I can’t speak any further on the legal issues at this time other than to say [SELECT ONE: I’M LOOKING AT HARD TIME, THIS IS GOING TO BE EXPENSIVE, THAT BITCH HAD IT COMING], and [SELECT ONE: I VOW, GOD TOLD ME, COACH ALWAYS SAYS] to [SELECT ONE: TO MAKE THINGS RIGHT, TO MEND MY SPIRIT, TO LOOK INTO EXTRADITION TREATIES]. Today I can just tell you that I just want to work as hard as I can on not only being a good [TEAM POSITION] but obviously being a son of the [INSERT NAME OF SPORTS LEAGUE], a son of my own family, a father of the bride, a man for all seasons and a dutiful provider of garnished wages after all of that.

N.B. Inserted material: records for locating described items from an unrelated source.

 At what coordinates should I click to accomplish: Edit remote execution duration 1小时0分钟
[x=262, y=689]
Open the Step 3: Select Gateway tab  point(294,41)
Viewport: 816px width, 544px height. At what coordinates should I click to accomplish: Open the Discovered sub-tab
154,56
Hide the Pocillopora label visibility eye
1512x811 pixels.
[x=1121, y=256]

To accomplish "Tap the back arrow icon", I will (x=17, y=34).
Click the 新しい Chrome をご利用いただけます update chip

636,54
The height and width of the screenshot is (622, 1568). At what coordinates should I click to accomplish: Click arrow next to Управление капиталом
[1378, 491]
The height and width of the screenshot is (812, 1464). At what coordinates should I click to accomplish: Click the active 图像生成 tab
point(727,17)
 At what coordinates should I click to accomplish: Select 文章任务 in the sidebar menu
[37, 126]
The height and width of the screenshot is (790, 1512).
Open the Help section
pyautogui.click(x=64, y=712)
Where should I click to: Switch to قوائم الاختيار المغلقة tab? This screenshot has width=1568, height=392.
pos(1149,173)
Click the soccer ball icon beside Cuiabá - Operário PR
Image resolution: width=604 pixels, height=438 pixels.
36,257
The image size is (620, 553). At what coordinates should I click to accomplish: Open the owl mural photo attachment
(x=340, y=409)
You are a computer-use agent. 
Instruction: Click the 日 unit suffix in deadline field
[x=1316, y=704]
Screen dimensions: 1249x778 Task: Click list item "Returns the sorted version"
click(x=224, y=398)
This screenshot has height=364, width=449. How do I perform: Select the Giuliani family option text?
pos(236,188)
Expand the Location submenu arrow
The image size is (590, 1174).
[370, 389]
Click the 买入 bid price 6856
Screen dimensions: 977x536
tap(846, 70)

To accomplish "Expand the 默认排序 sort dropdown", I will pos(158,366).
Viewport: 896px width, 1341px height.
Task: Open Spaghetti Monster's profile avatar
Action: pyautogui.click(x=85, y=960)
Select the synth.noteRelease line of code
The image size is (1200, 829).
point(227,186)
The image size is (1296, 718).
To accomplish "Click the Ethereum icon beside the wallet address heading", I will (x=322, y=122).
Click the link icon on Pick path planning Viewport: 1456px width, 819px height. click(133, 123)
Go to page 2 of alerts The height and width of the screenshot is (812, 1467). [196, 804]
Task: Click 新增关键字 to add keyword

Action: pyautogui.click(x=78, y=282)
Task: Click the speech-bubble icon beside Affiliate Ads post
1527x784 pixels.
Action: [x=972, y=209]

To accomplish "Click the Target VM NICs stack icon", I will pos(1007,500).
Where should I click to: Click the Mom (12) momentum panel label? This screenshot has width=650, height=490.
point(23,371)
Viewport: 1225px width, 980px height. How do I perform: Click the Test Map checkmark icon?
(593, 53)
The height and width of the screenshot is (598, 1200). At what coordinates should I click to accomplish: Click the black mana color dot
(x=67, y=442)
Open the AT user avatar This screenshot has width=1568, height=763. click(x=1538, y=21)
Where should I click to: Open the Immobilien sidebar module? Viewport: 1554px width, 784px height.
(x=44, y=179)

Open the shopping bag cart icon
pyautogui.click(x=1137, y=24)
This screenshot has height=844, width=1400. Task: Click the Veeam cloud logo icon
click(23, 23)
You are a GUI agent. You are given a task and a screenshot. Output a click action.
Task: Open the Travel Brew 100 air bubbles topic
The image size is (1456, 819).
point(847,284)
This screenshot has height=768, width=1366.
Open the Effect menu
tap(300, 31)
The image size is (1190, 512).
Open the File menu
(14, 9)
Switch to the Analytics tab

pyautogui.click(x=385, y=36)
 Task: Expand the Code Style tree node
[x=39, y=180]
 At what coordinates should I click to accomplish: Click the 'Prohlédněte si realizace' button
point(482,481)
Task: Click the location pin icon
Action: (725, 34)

I’m going to work to that point to get my [SELECT ONE: LIFE, CAREER, ENDORSEMENT DEAL] back on track, and know that [SELECT ONE: MY AGENT SAID HE’D DROP ME IF I DIDN’T SAY THIS, I SHOULD HAVE LET MY AGENT WRITE THIS INSTEAD OF MY COUSIN, JAY-Z SAID TO KNOCK THIS SHIT OFF, I ALWAYS WEAR SUNGLASSES INDOORS]. All I can do is swear to you guys and to people who are watching that [SELECT ONE: IT WASN’T ME, WE COULD HAVE SETTLED THIS QUIETLY WITH CASH, THE BITCH HAD IT COMING].

In times of [SELECT ONE: MORAL UNCERTAINTY, DECLINING ATHLETIC GRACE, NONEXISTENT PLAYOFF HOPES], you’ve got to look for [SELECT ONE: AS MUCH FUCKING FUN AS YOUR AGING, ARTHRITIC HANDS CAN CATCH; STAR FUCKERS; A NIGHTCLUB WHERE THE OWNERS LOOK THE OTHER WAY], and that’s what I plan on doing, regardless of what [SELECT ONE: SUSPENSION, FINE, LIGHTNING BOLT FROM GOD] is being handed down. I will take them as [SELECT ONE: SMIRKINGLY, UNCOMPREHENDINGLY, QUIETLY] as they give them out.